The torque anchor has a tubular drag body 40 mounted over the mandrel 20 to house a drag means in the form of multiple drag blocks 42 for spacing the torque anchor away from the inner wall 13 of the conduit 12. In the preferred embodiment four drag blocks 42 are generally evenly spaced circumferentially about the torque anchor. Each drag block 42 has a drag spring 44 to urge the outer surface 46 of the drag block against the conduit's inner wall 13. Upper and lower drag retaining rings 48, 50 keep the drag blocks 42 removably mounted within the drag body 40. At least one lower cap screw 52 attaches the lower retaining ring 50 to the drag body 40. For illustrative purposes, FIG. 3a shows the use of three circumferentially staggered cap screws 52. In addition to keeping the torque anchor spaced from the conduit, the contact of the drag block surface 46 with the conduit's inner wall 13 causes friction that urges the drag body 40 to remain stationary while the mandrel 20 moves within.

A tubular slip retainer 60, or slip cage, mounted on the mandrel 20 adjacent the drag body 40 houses a plurality of radially movable slips 62. In the drawings three slips 62 are shown generally evenly spaced about the drag body. Each slip has an outer surface 63 with teeth for gripping the conduit wall 13 upon contact, and an inner surface with opposed outwardly inclined edges 64. A fastener in the form of a socket head cap screw 65 is fastened to the drag body 40 and is located within each of a plurality of elongate slots 66 spaced circumferentially about the slip retainer, preferably between each slip. The cap screw 65 is adapted to contact the upper and lower shoulders 68a, 68b at the ends of the slot, which form stop means to prevent the slip retainer 60, and the drag body 40, from moving off the mandrel 20.

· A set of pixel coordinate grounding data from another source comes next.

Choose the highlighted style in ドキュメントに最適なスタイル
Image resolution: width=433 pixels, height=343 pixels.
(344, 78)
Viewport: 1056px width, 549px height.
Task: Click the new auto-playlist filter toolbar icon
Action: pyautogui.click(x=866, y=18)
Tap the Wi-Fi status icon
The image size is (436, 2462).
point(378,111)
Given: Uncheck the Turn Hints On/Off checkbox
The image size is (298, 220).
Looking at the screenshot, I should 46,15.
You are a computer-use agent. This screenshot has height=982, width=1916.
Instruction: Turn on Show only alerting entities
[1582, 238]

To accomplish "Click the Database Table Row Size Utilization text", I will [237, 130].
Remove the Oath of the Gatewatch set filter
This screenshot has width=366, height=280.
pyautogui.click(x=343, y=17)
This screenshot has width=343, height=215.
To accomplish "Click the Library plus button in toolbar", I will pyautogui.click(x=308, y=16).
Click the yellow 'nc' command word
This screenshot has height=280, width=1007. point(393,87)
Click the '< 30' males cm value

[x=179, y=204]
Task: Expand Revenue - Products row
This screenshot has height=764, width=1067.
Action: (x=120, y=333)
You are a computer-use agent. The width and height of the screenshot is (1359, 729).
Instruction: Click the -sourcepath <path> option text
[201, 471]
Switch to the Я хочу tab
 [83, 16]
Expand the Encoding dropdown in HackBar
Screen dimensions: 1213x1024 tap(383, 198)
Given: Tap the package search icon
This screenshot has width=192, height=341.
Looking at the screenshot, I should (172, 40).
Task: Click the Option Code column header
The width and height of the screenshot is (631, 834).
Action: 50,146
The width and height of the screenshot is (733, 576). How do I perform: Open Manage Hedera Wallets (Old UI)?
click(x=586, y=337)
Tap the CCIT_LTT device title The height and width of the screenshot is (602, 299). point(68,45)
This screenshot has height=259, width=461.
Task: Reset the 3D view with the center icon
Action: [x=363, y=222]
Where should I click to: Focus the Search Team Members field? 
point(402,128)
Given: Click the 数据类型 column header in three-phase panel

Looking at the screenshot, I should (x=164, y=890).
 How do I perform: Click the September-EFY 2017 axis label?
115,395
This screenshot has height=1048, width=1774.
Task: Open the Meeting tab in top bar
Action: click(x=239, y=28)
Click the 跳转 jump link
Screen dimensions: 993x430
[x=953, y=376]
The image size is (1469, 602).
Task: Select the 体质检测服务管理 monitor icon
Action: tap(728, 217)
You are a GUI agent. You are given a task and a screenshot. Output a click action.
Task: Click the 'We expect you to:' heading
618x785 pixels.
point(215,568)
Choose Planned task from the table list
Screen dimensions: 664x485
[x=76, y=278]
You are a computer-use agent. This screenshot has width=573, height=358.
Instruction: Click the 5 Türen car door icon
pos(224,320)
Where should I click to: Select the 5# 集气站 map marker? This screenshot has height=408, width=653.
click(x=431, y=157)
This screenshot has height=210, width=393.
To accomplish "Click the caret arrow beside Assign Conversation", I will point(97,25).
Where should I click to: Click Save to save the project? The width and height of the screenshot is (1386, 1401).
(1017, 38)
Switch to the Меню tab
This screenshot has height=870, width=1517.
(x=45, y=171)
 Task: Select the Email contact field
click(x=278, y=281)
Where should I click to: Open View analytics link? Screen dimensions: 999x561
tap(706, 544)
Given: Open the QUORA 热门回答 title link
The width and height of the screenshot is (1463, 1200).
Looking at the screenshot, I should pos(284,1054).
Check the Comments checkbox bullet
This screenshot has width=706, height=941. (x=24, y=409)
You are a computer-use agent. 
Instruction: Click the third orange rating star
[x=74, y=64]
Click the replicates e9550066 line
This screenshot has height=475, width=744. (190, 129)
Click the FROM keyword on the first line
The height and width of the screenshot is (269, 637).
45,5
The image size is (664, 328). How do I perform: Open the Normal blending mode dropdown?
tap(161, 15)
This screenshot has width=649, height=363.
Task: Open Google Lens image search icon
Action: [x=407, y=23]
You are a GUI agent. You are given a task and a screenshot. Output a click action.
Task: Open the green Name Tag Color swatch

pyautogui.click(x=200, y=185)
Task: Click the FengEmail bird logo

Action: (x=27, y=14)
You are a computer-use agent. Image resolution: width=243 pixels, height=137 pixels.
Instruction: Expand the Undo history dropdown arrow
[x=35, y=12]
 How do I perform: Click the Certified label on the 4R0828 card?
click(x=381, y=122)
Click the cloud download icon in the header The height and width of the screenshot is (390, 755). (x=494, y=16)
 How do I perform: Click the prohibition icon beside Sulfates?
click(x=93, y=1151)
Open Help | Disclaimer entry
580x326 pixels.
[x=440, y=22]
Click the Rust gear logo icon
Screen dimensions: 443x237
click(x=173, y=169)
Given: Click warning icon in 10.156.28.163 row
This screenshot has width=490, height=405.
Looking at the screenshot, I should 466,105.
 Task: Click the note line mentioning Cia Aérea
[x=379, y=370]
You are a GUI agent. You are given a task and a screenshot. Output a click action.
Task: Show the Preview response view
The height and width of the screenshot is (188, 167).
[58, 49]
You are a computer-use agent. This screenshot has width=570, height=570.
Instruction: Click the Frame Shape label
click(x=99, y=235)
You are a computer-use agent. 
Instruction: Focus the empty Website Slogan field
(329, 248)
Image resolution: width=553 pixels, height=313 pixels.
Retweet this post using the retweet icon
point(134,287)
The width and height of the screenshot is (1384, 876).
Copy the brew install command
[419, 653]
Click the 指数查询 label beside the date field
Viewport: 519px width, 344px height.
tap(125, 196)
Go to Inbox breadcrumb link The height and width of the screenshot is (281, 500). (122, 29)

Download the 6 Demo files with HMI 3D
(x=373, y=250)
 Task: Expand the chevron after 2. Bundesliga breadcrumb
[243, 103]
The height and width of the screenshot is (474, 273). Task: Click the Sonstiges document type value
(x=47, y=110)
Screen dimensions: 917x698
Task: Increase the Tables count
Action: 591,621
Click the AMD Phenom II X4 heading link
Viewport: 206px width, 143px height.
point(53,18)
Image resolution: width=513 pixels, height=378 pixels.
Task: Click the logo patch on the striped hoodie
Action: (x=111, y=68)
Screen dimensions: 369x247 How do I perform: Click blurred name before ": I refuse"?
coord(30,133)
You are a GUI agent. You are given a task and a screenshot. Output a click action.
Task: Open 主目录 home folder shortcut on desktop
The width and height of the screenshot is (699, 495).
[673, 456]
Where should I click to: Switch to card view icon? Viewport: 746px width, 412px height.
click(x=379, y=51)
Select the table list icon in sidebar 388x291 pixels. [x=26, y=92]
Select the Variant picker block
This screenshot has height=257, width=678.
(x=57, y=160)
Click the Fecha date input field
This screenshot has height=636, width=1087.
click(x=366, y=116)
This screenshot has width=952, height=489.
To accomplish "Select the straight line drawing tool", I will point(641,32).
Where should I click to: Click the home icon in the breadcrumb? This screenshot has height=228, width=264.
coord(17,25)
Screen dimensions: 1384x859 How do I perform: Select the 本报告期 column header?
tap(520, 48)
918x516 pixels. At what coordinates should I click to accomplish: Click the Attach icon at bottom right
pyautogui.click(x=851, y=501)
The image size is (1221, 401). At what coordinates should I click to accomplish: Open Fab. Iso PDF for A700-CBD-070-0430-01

A cone element 70 at an upper end of the slip retainer is mounted to the mandrel 20 by a plurality of circumferentially spaced fasteners in the form of set screws 72. These set screws also act as shear pins to release the torque anchor from a set position upon exertion of sufficient tension on the well equipment, as will be discussed later. The edge of the cone 70 opposite the set screws 72 forms a first conical surface 74 whose inclined surface wedges under the slips 62 when the torque anchor is moved into a set position. Likewise, an upper edge of the drag body 40 forms a second conical surface 54 whose inclined surface concurrently wedges under the slips 62 when the torque anchor is moved into a set position. However, the first and second conical surfaces 74, 54 should not actively contact the slips in the unset position, as shown in FIG. 5. A biaser in the form of a slip spring 76 urges each slip 62 radially inwardly into the slip retainer and away from the well conduit 12 in the unset position (FIG. 5).

An important aspect of this torque anchor is the configuration of the at least one groove 80 formed in the mandrel's outer cylindrical surface 26, best seen in FIG. 2. The L-shaped groove has a first or upper arm 82 extending longitudinally with a shoulder 83 at its upper end forming a stop and an elbow 81 at its lower end. A second or lower arm 84 extends circumferentially from the elbow 81 at a generally right angle to the upper arm 82. A terminal end 86 of the lower arm forms another stop and has opposed indents 86a, 86b extending longitudinally upwardly and downwardly therefrom. The groove 80 is dimensioned (width, depth) to slidingly accommodate a portion of a drive pin 88 extending therein threaded through a hole 56 in an lower part of the drag body 40 (FIG. 5). The lower retaining ring 50 keeps the drive pin 88 within the drag body 40 and engaged within the groove 80. In the FIG. 3a embodiment three sets of grooves 80 and drive pins 88 are shown generally evenly spaced about the mandrel.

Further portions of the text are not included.